(Document text)

Here's some info I found researching this same idea...

I read somewhere that the 1964 to 1967 A-Body cars (intermediates) chevelle, cutlass, gs Buick, rear end will bolt into a G-body with minor love taps to the upper trailing arms. They said it is inch wider on both sides, but other than that, it is the 8.2 inch 10 bolt. Much stronger than the 7.5in. The 1968 to 1972 A-body differential will bolt up. Summit sells a control arm set that will properly adapt them. I think these from Ebay are similar: HERE

I found this:
"Swapping a 12 bolt into a G-body is probably the most difficult conversion to complete. The problem lies with the difference in control arm mount angles. You can force the arms to bolt up, but suspension movement will bind up severely. The housings are also different widths which can be corrected with wheel offset.

The first thing that needs to be done is to fabricate a jig fixture to locate the lower control arm mounts and stock pinion location. At this point you need to remove the lower control arm mounts and spring pads from the 12 bolt housing. You also need to remove the same pieces from the 7.5 10 bolt. Next, install the 12 bolt housing in the jig and also 10 bolt control arm mounts and spring pads. After double checking your measurements, you can weld everything up. Now the lower control arms (of the 12 bolt) will be at the same angle as the 10 bolt was. The upper control arms are a different story. Since they are part of the cast center section, they cannot be modified. The solution is to use an upper control arm that has spherical rod ends to allow for the mis-alignment of the angles. At this time it would be wise to add "no-hop" bars to allow adjusting of the instant center. The control arms and no-hop bars I run are available through Art Morrison Enterprises. The rod end also allows for pinion angle adjustments, which comes in handy when you need to compensate for track changes. Being able to make such adjustments will make your car be able to hook even when track conditions change. Very important in my opinion!

(Items from a data source)
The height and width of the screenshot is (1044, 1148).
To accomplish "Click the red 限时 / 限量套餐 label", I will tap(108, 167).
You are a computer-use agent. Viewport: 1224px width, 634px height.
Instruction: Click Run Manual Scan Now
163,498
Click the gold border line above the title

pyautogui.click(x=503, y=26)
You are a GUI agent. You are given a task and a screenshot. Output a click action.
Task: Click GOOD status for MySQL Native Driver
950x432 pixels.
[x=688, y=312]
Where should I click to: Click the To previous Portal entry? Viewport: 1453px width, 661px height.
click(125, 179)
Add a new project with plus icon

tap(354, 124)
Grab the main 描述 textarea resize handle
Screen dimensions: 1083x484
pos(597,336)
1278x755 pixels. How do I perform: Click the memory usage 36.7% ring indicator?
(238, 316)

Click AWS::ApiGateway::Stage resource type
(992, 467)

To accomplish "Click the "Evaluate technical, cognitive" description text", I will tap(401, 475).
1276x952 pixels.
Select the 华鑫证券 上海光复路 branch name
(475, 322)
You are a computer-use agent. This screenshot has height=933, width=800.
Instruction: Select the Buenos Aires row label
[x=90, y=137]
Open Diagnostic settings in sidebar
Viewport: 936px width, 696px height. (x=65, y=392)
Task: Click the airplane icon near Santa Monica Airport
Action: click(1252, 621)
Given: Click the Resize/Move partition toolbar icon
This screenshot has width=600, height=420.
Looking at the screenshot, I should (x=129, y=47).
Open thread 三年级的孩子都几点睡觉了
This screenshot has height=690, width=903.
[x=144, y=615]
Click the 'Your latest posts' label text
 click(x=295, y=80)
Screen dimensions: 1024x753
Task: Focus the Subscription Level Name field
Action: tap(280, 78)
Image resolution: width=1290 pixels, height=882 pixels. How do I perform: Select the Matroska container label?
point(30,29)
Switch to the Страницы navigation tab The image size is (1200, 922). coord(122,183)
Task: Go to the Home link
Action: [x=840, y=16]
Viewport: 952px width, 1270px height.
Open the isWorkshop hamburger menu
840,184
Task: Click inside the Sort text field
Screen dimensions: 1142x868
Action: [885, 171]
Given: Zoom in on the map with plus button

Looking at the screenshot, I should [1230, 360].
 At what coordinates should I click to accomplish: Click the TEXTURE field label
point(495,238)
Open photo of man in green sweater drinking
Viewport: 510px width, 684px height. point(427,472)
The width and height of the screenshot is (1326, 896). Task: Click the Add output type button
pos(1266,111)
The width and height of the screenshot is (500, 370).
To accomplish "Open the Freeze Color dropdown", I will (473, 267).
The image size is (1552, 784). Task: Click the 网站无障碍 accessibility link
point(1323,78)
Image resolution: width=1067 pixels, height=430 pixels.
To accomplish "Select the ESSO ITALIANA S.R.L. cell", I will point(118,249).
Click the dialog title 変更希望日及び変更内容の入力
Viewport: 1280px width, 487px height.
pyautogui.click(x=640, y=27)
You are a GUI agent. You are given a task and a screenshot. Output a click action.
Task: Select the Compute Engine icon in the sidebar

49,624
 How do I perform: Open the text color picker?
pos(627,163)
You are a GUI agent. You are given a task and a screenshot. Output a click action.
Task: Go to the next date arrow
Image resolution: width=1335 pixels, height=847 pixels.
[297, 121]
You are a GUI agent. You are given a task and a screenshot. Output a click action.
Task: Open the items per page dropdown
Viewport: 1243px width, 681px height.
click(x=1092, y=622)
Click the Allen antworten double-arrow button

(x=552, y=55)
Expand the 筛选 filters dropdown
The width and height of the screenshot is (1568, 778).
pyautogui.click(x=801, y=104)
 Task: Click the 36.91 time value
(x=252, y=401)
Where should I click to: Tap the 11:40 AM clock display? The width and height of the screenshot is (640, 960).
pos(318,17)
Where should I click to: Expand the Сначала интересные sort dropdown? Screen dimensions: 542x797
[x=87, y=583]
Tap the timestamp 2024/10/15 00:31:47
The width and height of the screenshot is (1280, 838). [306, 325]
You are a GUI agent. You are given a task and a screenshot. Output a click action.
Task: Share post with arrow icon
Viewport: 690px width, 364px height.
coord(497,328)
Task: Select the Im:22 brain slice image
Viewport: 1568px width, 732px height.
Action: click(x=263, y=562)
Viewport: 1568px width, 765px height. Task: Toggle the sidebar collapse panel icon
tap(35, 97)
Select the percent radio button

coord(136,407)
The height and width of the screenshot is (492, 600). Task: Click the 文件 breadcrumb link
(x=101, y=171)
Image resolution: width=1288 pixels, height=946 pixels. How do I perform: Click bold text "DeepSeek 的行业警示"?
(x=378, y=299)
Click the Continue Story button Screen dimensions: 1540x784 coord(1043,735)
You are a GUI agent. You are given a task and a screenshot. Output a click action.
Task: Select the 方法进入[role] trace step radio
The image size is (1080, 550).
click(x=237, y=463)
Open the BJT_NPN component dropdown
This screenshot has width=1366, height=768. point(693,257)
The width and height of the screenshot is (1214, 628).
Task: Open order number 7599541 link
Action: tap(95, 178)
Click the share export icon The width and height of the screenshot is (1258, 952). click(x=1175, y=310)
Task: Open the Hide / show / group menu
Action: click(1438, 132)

(Prompt A) Translate this sentence from the rear end swap text into Spanish: "Since they are part of the cast center section, they cannot be modified."
(Prompt B) In the entries, rewrite everything from "Task: Click inside the Sort text field" down to "Viewport: 510px width, 684px" with "green" changed to "blue" and nothing else altered. Return only those lines.

(Reply A) Como forman parte de la sección central fundida, no se pueden modificar.

(Reply B)
Task: Click inside the Sort text field
Screen dimensions: 1142x868
Action: [885, 171]
Given: Zoom in on the map with plus button

Looking at the screenshot, I should [1230, 360].
 At what coordinates should I click to accomplish: Click the TEXTURE field label
point(495,238)
Open photo of man in blue sweater drinking
Viewport: 510px width, 684px height. point(427,472)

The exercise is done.